#### [Instructions to follow]
Pick out each line of the rows below that contains the string "column", treating uppercase and lowercase as different, and copy those lines.

-- BEGIN Working data --

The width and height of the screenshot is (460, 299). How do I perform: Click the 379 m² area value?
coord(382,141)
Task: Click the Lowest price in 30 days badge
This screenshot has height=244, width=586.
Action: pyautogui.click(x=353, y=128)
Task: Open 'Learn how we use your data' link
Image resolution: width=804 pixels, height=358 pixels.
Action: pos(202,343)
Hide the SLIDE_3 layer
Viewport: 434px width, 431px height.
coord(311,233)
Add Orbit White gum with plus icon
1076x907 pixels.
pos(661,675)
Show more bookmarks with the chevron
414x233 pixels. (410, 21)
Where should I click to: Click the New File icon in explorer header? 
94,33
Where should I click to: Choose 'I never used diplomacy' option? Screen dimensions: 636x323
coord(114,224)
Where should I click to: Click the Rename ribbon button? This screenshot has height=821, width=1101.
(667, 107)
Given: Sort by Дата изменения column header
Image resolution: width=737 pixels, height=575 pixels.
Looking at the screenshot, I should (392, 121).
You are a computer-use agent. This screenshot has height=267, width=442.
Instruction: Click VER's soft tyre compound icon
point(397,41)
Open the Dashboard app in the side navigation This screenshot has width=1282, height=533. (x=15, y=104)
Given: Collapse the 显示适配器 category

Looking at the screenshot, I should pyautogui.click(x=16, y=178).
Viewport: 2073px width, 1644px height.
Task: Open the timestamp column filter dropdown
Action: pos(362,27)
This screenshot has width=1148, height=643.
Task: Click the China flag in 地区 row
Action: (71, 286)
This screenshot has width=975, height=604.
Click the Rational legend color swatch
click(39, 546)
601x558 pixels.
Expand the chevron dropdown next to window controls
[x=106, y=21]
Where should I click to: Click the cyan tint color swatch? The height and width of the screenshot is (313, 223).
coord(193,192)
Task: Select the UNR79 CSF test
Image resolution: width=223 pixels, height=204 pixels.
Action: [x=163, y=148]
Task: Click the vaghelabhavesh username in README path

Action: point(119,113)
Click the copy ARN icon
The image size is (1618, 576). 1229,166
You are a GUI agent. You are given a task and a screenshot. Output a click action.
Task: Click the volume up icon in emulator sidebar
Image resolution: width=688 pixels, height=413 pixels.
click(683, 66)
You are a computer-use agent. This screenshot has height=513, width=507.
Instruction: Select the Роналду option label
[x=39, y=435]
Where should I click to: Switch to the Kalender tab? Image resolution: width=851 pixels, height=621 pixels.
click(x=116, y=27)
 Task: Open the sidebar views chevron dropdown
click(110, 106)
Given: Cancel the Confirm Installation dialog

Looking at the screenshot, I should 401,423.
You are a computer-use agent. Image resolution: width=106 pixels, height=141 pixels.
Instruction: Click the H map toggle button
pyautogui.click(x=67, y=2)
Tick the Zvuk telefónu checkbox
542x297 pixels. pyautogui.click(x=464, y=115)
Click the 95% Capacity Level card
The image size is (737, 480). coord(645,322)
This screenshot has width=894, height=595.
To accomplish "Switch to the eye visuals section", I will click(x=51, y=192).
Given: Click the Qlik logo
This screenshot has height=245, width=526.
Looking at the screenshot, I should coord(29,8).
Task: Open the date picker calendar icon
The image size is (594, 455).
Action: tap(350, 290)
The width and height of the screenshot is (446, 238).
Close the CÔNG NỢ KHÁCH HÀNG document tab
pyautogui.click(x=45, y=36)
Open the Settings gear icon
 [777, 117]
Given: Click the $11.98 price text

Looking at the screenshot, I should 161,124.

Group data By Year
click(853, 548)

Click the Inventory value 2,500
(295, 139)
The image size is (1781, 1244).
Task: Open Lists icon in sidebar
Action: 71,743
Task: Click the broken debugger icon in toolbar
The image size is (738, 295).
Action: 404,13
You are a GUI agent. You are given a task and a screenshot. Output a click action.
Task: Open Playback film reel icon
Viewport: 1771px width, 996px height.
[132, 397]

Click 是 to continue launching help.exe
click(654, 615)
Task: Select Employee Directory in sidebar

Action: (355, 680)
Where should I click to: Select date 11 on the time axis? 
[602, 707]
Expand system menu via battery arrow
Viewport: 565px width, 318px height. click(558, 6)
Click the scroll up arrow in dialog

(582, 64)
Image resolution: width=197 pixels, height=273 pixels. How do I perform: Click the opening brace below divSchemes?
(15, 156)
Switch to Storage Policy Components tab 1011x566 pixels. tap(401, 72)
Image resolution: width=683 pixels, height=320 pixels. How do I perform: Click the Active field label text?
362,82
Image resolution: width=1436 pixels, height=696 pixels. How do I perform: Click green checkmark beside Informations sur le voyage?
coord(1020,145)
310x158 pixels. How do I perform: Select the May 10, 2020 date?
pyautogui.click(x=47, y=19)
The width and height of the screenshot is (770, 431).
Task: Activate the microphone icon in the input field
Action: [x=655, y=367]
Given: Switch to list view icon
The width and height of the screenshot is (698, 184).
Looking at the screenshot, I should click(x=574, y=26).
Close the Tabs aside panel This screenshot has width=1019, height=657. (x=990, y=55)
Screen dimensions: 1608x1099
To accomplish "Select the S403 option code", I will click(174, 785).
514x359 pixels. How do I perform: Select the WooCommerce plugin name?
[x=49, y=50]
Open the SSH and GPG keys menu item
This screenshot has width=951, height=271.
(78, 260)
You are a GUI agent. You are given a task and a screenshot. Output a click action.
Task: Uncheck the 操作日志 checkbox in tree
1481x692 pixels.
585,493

-- END Working data --

#### [The solution]
Given: Sort by Дата изменения column header
Task: Open the timestamp column filter dropdown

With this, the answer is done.